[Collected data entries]
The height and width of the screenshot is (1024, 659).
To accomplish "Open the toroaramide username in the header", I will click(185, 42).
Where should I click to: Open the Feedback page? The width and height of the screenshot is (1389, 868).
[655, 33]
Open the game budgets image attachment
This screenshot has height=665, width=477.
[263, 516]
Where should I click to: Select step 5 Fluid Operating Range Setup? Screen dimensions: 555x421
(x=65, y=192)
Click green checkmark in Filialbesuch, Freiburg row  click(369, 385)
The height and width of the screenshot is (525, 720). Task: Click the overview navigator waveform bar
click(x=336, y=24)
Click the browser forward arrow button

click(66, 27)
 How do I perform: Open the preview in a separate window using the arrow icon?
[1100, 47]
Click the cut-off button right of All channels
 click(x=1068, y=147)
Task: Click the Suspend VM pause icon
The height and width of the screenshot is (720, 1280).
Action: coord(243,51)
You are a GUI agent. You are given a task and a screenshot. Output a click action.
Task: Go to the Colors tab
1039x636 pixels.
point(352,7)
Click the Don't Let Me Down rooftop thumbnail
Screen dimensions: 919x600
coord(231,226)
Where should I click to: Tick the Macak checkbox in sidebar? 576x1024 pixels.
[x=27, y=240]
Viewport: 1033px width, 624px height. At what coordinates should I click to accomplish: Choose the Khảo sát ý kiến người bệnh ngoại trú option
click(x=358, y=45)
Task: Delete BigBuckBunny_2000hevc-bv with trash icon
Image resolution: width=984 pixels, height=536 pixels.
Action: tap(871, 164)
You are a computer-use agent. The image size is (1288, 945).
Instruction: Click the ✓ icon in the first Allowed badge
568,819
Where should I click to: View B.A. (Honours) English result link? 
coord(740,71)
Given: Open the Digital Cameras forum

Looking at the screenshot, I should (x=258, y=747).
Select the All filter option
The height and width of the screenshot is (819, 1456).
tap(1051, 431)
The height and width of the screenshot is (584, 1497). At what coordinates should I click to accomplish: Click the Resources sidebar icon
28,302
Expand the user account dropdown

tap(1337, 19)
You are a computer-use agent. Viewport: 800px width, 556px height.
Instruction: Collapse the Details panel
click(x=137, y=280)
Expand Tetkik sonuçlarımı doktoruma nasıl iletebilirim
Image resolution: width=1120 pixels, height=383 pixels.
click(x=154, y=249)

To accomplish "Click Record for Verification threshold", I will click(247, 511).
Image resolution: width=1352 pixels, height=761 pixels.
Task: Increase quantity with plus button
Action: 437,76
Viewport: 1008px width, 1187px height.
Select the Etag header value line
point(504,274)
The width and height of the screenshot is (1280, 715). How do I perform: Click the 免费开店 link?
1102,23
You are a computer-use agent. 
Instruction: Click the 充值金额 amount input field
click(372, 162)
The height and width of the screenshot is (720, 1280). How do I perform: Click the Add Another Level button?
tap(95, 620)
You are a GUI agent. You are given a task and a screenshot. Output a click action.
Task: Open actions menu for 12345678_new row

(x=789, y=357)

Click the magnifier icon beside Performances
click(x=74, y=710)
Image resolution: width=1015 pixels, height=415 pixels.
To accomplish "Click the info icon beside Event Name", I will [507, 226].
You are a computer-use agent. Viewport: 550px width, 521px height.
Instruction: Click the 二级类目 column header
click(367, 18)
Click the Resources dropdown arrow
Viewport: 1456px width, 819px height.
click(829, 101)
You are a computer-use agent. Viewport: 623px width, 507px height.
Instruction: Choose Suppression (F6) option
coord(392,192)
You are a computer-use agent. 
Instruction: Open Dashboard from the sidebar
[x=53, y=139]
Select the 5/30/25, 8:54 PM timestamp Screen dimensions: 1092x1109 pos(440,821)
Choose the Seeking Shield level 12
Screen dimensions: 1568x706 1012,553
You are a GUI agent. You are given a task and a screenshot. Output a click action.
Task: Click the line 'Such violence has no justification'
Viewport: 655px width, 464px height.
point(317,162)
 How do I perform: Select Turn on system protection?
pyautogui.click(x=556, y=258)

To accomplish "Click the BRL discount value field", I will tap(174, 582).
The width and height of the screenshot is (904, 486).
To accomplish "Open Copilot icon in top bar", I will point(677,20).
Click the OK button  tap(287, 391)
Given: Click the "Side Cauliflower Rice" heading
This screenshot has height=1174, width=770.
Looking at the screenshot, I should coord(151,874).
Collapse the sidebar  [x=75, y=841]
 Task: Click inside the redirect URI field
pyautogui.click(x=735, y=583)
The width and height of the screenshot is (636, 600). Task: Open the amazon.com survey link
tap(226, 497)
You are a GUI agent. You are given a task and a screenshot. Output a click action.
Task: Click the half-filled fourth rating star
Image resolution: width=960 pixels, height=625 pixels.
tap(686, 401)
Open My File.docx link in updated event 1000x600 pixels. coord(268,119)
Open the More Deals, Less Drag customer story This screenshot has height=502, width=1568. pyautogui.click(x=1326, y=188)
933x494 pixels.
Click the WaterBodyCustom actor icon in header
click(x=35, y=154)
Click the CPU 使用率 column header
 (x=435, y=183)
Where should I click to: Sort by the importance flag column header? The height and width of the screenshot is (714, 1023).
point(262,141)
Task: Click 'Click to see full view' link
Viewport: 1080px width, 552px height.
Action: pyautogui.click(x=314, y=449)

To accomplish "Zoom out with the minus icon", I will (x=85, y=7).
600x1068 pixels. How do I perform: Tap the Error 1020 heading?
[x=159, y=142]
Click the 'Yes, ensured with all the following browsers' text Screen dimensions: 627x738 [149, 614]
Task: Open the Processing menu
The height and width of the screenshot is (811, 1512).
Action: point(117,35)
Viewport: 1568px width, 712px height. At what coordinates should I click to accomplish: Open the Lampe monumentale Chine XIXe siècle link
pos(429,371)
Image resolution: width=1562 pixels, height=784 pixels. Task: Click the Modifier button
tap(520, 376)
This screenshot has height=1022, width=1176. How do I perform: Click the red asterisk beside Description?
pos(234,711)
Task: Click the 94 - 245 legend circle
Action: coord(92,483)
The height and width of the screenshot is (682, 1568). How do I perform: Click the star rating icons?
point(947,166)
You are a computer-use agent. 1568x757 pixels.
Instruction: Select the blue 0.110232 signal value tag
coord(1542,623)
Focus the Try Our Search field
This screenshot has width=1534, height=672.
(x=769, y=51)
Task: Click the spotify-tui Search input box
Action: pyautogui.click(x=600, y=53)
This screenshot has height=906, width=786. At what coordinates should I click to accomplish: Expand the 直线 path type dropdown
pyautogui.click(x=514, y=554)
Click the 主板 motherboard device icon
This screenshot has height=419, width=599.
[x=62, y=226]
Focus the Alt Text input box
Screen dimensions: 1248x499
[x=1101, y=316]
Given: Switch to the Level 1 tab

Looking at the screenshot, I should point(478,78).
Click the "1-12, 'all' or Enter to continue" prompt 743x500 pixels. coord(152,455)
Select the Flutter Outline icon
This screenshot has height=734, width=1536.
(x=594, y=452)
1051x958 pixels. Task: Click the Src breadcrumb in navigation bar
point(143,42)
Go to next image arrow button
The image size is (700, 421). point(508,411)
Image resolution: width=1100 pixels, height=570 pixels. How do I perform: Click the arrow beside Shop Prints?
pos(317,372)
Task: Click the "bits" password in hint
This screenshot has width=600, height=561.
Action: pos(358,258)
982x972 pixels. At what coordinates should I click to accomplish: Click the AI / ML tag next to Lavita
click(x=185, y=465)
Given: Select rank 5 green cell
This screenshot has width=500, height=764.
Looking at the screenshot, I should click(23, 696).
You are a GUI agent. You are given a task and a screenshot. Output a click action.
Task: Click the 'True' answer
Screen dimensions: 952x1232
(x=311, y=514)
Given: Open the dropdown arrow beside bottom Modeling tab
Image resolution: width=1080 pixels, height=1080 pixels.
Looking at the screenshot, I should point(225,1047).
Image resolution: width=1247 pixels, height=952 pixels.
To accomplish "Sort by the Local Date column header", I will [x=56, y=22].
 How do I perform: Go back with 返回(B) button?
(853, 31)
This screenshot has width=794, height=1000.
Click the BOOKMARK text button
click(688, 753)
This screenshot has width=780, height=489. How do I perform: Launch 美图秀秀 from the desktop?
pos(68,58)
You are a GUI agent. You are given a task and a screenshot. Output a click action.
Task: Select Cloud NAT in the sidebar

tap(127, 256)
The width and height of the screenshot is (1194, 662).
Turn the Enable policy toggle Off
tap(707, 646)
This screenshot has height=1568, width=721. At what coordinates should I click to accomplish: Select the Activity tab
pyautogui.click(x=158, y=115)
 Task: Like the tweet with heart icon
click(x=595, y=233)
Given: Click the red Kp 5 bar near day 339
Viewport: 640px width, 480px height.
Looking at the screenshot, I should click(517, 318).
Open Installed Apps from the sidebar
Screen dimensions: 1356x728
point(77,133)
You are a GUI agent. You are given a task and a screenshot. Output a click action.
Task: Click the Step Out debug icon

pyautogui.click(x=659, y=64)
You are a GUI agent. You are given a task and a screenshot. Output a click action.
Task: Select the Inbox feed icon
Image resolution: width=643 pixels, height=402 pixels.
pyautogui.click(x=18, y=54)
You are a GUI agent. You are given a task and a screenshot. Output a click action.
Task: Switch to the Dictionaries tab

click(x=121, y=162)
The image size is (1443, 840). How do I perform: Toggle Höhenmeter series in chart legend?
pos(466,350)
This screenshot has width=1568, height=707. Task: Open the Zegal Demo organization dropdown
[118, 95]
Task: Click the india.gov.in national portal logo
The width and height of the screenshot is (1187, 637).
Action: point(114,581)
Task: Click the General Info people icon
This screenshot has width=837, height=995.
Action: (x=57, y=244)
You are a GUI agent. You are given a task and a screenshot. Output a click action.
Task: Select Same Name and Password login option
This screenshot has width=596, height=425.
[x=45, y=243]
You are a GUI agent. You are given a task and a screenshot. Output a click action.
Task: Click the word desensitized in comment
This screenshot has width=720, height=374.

:: Task statement ::
Copy each line in the data that holds the word "green".

:: Task solution ::
Click green checkmark in Filialbesuch, Freiburg row  click(369, 385)
Given: Select rank 5 green cell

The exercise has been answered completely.